## TASK INSTRUCTIONS
Only lines containing "agent" are wanted from the data below. Copy those lines.
*-*-*
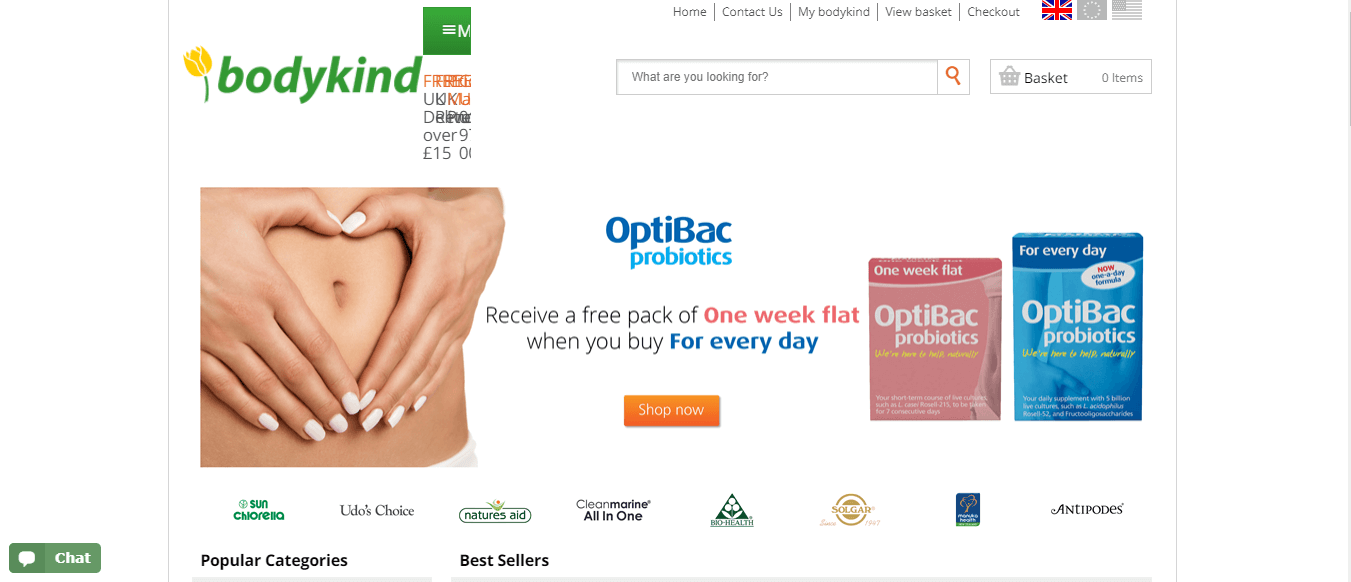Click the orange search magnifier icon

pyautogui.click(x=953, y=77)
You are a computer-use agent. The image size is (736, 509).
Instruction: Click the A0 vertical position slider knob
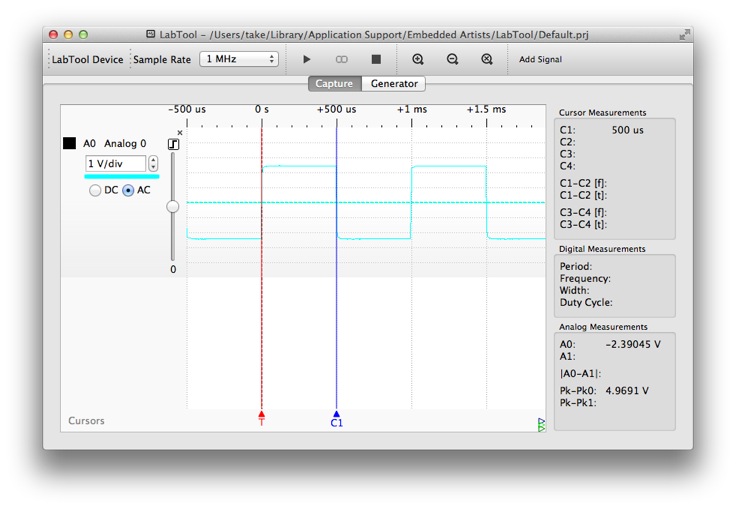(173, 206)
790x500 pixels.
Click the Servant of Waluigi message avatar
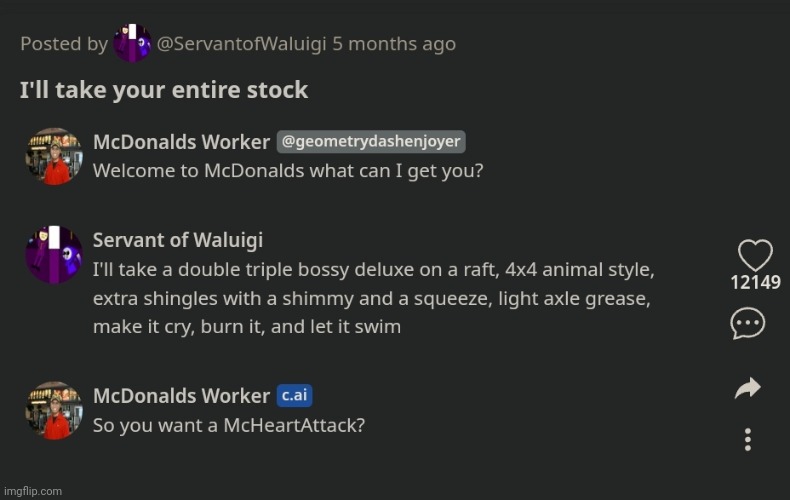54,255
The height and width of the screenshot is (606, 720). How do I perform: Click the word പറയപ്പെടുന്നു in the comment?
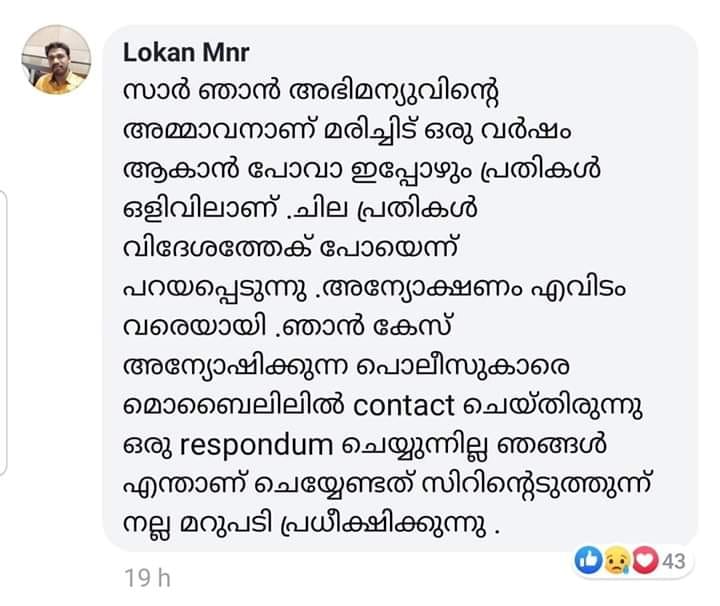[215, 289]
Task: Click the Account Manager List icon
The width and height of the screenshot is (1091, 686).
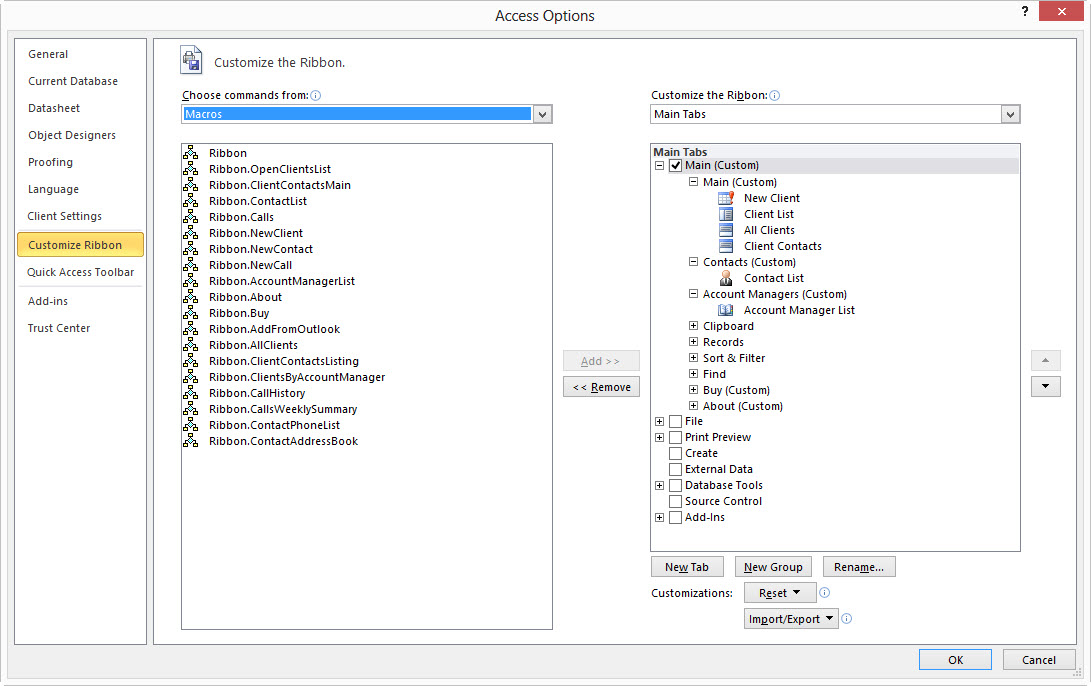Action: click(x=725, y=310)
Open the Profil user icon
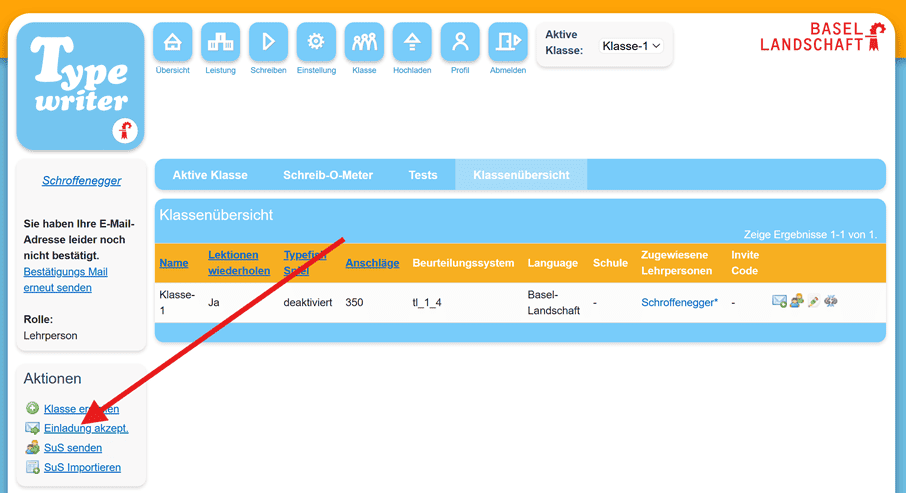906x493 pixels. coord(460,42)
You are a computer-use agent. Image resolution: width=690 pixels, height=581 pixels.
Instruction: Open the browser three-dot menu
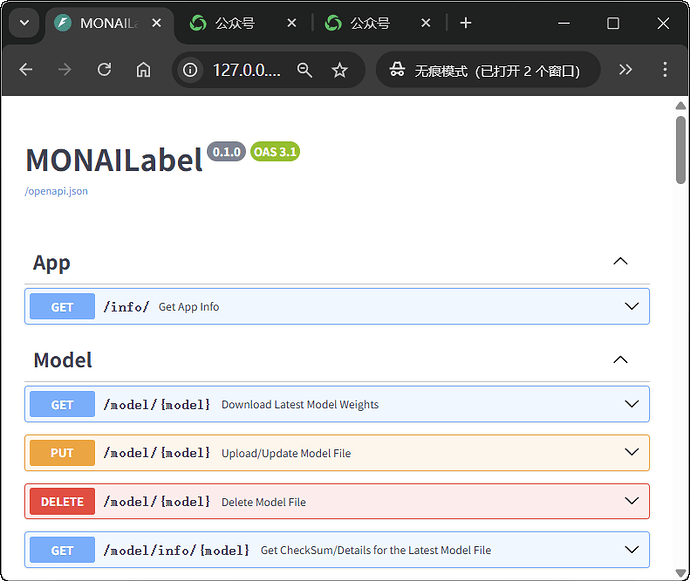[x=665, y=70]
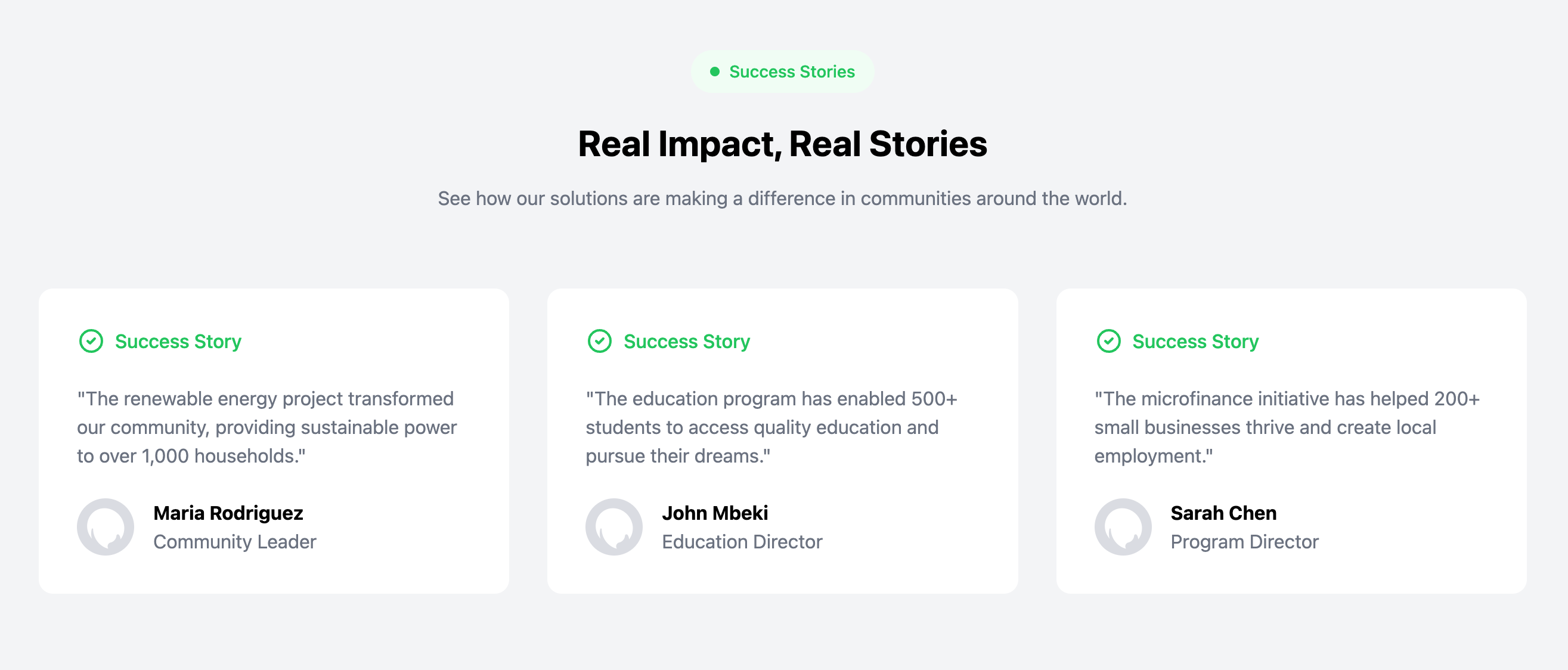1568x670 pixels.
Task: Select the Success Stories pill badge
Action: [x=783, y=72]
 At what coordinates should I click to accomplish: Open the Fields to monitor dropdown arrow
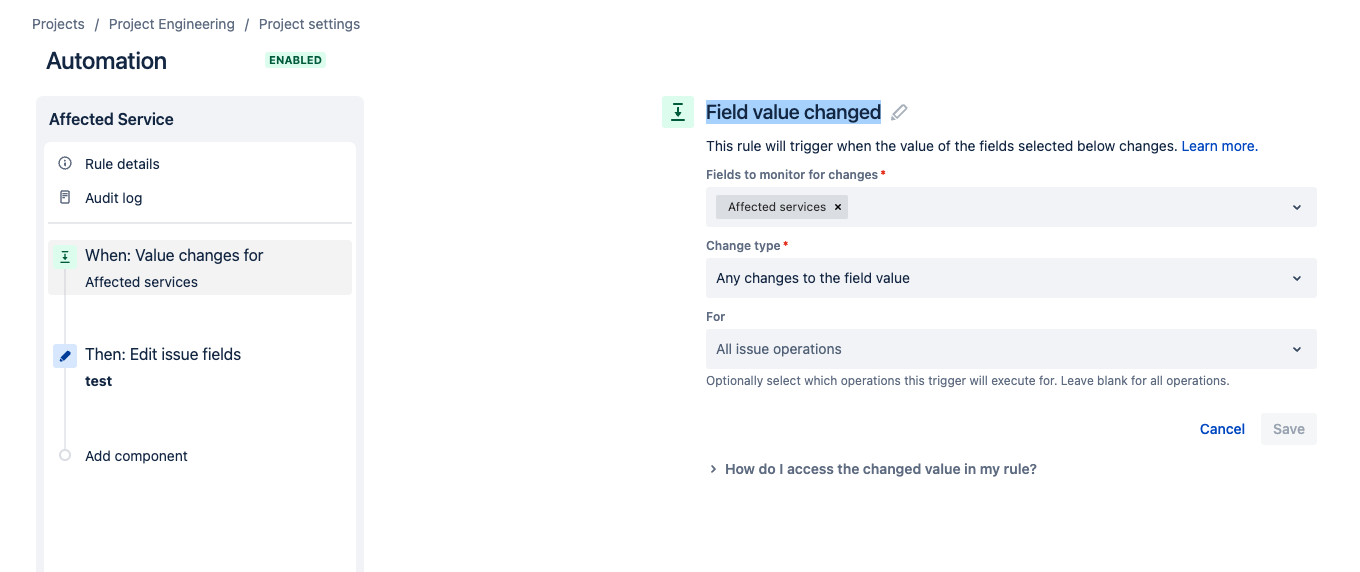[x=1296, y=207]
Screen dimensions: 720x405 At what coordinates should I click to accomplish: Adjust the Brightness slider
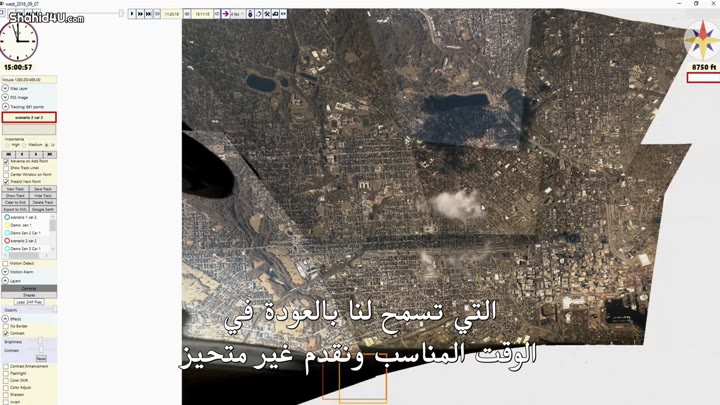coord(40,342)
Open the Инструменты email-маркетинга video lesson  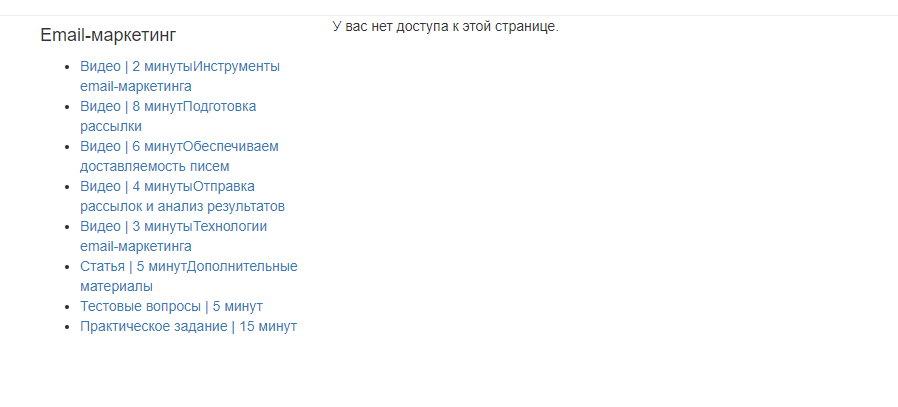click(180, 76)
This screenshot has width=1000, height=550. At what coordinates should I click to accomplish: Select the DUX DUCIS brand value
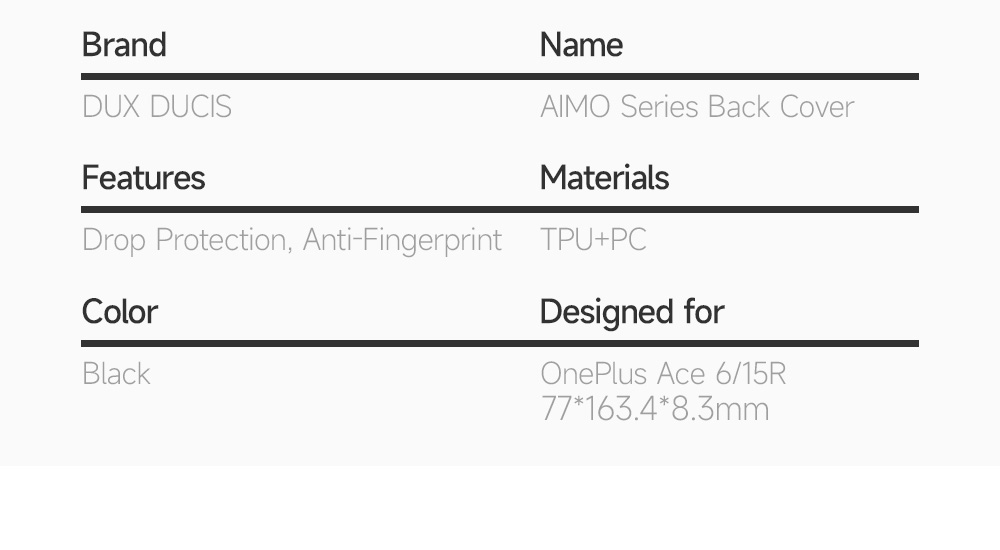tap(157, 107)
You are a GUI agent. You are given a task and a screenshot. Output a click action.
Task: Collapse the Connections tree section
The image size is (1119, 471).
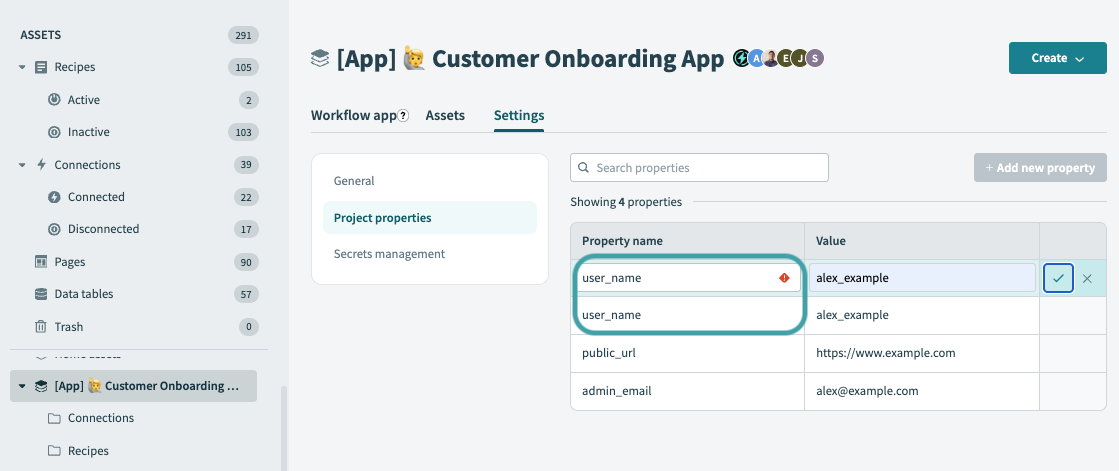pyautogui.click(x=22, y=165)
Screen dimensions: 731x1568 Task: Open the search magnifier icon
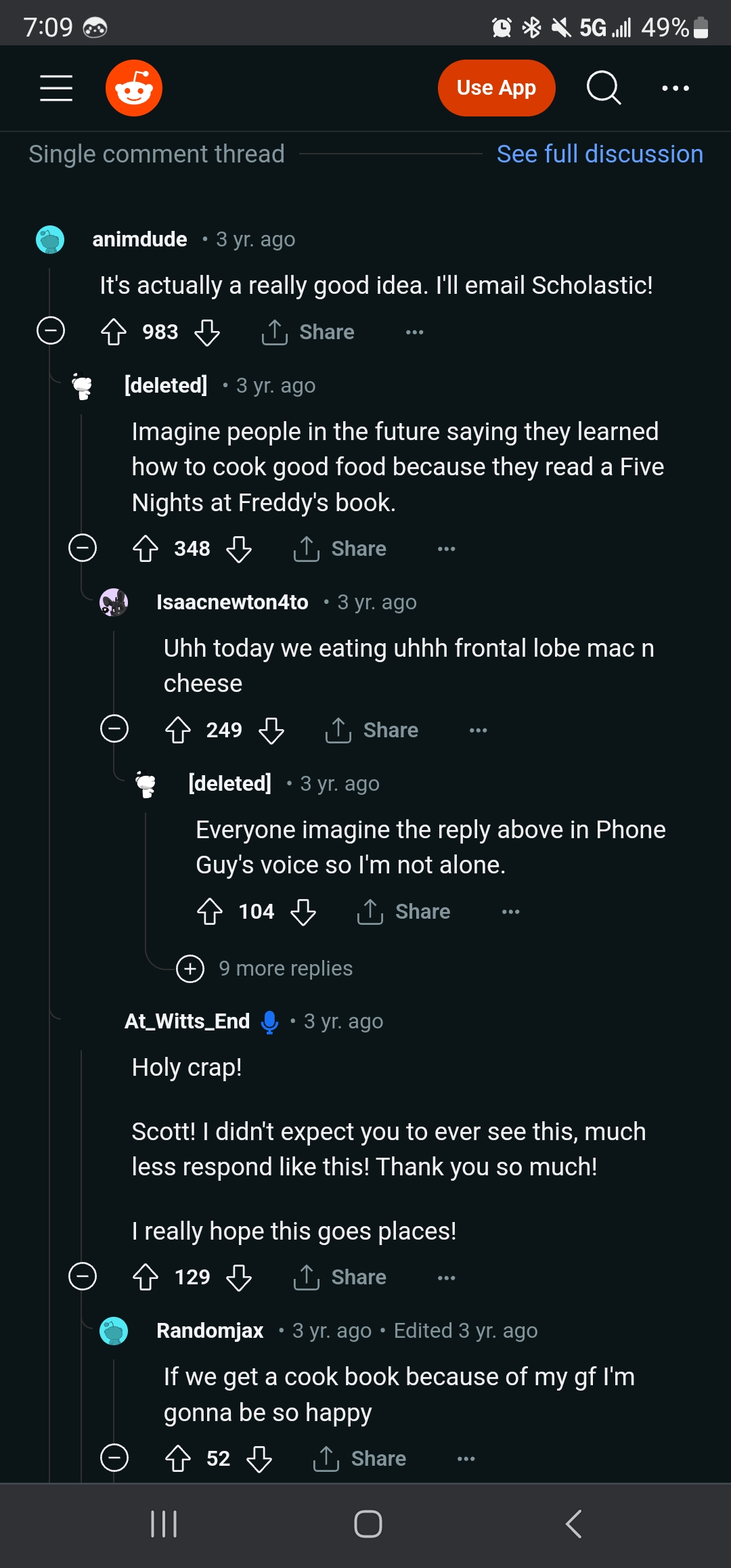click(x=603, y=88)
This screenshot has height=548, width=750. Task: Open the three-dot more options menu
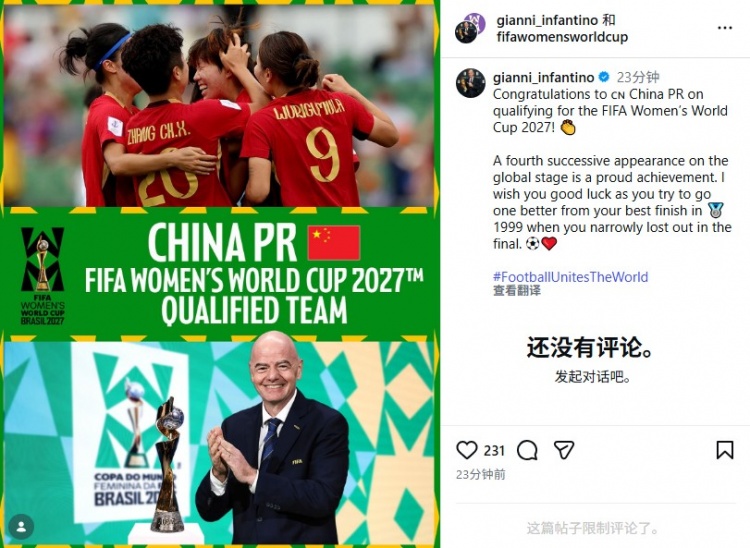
*-*-*
## RESPONSE BOX
You are a computer-use agent. The image size is (736, 509).
You are a computer-use agent. Image resolution: width=690 pixels, height=581 pixels.
You are a GUI agent. You are given a task and a screenshot. Output a click action.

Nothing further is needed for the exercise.